The task
Reproduce the opening lines of the records exactly, up to and including the line in which "Given: Collapse the left panel beside 08620" occurs.

[Stored records]
--- START ---
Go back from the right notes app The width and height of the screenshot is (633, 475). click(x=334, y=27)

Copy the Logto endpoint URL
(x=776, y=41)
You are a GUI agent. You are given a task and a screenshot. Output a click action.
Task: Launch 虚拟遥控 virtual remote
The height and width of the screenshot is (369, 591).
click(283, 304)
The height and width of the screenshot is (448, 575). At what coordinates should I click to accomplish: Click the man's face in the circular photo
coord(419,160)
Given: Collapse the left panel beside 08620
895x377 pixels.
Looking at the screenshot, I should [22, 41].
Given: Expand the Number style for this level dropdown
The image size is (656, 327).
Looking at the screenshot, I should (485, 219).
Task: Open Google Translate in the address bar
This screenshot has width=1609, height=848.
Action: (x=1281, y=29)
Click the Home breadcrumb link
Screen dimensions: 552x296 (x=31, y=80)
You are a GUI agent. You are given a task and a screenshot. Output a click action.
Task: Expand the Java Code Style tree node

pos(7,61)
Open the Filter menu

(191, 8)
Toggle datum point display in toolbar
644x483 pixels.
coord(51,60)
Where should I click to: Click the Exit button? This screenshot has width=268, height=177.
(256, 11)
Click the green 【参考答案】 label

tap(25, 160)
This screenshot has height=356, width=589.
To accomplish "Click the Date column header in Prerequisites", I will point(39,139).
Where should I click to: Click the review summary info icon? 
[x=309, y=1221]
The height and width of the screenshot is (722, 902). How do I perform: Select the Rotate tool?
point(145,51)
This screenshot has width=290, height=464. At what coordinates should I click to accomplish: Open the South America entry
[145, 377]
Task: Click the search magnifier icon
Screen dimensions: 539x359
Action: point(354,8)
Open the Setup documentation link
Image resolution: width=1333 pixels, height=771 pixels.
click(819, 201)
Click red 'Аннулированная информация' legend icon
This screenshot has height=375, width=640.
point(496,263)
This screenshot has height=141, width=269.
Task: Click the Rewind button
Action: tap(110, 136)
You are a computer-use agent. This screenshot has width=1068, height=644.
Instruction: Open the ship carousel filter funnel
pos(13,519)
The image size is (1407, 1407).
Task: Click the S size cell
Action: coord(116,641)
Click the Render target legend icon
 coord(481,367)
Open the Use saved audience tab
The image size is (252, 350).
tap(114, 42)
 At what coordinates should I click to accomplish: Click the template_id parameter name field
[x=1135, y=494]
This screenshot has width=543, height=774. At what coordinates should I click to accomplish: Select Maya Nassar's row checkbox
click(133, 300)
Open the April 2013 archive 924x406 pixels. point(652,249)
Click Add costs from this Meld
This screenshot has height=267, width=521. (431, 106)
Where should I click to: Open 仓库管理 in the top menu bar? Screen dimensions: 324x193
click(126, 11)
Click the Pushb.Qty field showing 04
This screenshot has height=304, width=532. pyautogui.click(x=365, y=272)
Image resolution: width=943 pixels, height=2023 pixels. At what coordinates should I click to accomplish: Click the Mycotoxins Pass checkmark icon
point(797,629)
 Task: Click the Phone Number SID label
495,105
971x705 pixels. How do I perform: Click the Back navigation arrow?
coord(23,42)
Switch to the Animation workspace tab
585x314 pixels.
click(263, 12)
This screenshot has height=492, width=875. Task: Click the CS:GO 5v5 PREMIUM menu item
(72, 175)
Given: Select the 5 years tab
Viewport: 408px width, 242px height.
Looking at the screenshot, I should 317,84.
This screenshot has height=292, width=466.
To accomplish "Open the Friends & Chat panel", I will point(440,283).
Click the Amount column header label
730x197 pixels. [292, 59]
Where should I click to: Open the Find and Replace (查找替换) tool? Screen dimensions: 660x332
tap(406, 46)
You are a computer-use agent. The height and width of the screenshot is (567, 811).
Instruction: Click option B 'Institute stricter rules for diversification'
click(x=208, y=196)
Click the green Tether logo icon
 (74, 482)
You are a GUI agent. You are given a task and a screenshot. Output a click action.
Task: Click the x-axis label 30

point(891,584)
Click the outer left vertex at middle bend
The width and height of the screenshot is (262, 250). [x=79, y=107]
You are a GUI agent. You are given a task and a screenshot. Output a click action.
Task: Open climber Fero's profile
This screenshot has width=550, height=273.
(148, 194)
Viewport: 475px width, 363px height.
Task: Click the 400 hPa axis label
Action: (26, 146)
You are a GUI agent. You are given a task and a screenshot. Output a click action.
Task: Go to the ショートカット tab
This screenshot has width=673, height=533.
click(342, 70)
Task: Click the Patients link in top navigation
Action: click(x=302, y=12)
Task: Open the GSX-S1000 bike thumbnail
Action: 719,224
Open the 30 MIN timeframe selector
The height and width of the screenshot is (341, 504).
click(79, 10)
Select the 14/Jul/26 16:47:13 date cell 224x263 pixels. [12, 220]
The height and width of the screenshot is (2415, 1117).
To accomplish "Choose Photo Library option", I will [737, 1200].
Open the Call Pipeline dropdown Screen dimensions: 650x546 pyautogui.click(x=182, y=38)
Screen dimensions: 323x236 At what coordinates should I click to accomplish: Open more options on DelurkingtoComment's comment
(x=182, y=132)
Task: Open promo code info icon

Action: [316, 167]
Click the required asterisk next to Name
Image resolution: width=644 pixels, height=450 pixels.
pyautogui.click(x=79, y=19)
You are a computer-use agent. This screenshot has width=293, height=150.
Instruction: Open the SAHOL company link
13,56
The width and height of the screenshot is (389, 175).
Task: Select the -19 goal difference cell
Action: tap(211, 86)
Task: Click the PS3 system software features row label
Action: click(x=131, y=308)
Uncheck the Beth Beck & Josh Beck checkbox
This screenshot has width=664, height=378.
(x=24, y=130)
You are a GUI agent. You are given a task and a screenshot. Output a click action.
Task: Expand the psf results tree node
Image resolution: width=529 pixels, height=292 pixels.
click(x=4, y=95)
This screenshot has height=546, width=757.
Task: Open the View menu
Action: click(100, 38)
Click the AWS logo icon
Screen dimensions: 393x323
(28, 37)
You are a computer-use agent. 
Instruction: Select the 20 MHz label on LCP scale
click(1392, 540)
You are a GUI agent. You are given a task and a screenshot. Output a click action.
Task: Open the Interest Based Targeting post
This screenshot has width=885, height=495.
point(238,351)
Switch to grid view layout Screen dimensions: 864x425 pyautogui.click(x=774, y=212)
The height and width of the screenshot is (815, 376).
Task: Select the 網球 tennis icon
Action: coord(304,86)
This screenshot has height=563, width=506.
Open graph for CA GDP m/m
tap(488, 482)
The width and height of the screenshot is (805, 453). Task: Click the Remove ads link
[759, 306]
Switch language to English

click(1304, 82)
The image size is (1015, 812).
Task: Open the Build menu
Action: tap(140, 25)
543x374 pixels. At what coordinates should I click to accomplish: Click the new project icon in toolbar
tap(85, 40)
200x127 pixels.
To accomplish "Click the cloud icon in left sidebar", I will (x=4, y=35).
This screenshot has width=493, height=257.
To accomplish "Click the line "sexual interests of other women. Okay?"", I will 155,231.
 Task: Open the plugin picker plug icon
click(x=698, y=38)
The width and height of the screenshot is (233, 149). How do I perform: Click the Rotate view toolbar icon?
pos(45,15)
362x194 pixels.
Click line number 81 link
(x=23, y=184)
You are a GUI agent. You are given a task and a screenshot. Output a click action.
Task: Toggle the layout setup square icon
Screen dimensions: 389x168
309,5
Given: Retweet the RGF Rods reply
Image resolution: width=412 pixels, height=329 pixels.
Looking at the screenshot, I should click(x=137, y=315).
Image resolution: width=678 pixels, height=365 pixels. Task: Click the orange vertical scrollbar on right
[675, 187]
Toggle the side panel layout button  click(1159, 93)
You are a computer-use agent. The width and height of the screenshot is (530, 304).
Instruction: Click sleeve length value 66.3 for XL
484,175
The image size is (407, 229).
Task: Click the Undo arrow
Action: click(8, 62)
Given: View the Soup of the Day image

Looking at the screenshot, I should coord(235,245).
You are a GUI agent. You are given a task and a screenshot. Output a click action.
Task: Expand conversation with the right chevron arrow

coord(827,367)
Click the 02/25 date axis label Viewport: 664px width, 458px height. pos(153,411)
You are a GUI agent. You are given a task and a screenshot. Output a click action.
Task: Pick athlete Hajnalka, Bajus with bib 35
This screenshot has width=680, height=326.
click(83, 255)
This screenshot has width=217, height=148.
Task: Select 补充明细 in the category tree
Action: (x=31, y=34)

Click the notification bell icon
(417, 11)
--- END ---
Output below
Go back from the right notes app The width and height of the screenshot is (633, 475). click(x=334, y=27)

Copy the Logto endpoint URL
(x=776, y=41)
You are a GUI agent. You are given a task and a screenshot. Output a click action.
Task: Launch 虚拟遥控 virtual remote
The height and width of the screenshot is (369, 591).
click(283, 304)
The height and width of the screenshot is (448, 575). At what coordinates should I click to accomplish: Click the man's face in the circular photo
coord(419,160)
Given: Collapse the left panel beside 08620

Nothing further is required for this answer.